Previous Verzuz battles have included RZA vs. DJ Premier, Swizz Beatz vs. Timbaland, T-Pain vs. Lil Jon, Mannie Fresh vs. Scott Storch, and Kenneth “Babyface” Edmonds vs. Teddy Riley (to date the most popular of the battles across multiple social media platforms).
Edmonds and Riley’s battle brought together music aficionados who were unaware of the number of hit records the two collectively produced/performed and long-time fans. According to Leroy Johnson, Warner Records’ national director of promotions, many of those longtime fans wound up creating IG accounts to follow the hoopla.
And the artists involved are seeing a spike in streaming and audience engagement numbers.
Babyface, who had 420,000 Instagram followers before his April 20 battle with Riley, now has about 1.1 million followers — a 162% increase, according to Verzuz.

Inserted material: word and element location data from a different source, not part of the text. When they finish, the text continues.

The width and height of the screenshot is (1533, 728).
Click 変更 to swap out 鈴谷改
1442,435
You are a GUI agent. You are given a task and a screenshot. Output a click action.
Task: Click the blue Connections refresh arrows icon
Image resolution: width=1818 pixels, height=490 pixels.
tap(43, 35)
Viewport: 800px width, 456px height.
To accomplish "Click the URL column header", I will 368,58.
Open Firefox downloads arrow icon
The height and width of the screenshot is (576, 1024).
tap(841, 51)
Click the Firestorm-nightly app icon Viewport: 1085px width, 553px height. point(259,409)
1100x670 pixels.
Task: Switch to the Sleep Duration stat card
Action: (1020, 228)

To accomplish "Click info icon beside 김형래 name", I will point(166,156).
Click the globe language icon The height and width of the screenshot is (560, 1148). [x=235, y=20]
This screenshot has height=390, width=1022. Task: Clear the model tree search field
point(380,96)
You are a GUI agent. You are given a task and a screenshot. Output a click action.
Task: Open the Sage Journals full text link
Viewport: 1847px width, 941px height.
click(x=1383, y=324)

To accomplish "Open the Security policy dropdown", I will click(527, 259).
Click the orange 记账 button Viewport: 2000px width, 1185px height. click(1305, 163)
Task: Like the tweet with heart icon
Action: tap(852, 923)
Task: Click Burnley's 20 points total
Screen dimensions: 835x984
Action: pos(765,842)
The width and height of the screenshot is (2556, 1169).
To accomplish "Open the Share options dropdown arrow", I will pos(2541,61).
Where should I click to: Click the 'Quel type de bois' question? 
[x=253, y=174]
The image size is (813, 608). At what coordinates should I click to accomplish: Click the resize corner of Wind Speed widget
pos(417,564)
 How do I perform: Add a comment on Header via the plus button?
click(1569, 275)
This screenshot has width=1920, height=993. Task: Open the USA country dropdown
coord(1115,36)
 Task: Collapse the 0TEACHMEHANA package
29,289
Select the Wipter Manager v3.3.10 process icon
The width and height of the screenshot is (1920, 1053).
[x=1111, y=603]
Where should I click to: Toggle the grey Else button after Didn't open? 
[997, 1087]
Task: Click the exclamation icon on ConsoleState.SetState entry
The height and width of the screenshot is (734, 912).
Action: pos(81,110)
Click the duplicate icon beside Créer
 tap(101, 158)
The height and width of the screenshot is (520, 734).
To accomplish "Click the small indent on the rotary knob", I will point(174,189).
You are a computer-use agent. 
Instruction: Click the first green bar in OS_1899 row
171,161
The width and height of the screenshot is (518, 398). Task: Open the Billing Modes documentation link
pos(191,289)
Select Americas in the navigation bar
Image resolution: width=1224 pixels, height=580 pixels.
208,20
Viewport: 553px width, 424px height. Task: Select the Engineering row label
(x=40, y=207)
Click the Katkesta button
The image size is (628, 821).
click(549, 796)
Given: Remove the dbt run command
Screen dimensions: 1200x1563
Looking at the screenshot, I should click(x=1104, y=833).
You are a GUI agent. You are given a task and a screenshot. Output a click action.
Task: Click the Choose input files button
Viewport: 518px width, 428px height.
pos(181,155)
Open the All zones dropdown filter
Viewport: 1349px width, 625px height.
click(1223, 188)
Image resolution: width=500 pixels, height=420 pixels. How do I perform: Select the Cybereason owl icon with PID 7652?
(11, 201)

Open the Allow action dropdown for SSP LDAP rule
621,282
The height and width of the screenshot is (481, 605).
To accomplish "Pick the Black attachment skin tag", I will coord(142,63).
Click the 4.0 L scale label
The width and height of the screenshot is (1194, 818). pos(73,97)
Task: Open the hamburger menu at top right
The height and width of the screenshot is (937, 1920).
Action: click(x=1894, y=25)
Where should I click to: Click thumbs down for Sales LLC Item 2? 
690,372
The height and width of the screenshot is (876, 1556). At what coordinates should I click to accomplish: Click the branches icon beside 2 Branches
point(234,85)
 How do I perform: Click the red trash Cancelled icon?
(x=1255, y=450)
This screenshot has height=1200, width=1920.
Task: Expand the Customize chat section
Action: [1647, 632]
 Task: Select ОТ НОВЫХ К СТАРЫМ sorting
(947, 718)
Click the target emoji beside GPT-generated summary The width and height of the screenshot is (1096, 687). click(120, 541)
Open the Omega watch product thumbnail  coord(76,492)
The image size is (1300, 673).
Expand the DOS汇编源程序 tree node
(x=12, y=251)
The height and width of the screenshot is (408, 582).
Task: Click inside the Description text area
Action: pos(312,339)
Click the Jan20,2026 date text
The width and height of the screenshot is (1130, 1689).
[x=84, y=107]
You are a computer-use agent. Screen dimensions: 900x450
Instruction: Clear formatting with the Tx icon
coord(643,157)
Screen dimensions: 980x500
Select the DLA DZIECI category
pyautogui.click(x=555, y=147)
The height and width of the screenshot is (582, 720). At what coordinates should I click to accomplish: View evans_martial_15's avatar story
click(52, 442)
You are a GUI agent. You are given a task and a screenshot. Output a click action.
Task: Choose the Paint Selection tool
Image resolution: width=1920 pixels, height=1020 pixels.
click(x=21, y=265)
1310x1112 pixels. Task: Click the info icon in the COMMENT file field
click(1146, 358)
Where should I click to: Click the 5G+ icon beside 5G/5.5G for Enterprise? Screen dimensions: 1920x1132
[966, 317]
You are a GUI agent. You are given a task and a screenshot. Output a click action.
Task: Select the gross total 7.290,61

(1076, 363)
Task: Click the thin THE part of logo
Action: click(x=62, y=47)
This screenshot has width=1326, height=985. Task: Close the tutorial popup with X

“This is timeless music; that’s why the streaming numbers are going crazy,” said Miriah Mark, Capitol Records’ Midwest regional promotional director. “These are free concerts that the people are being able to see from the comfort of their homes that they would have never been able to see any other time.”
Mark said her employer is a subsidiary of Universal Music Group along with Motown Records (Badu’s record label). She believes the current crop of artists who don’t have the catalog that previous battle performers have, are pushed to step up their game amid the pandemic.
“Right now because they can’t tour, visit the markets, they can’t have shows, they can’t visit radio [stations], so they’re trying to keep up with everyone wanting to hear what they heard in the past era,” said Mark. “So they’re doing TikTok music videos; anything to get their streaming numbers, but it can never take the place of what music was versus what it has become.”
Johnson echoes Mark’s sentiments regarding the excitement surrounding the battles.
“People are really passionate about these artists and, you know, it’s kind of like Beyoncé and the Beyhive,” said Johnson. “You really go to bat for the artists you are passionate about … You want to see what else people have to say about the artists that you’re passionate about [and] that engages and invokes conversation.”
Last week, Scott’s scheduled June performance at The 2020 Ravinia Festival in Highland Park was canceled due to the pandemic. In March, Badu held a “Quarantine Concert Series: Apocalypse One,” where she charged her fans $1 for her bedroom performance. Her out-of-work band members were the beneficiaries of the proceeds.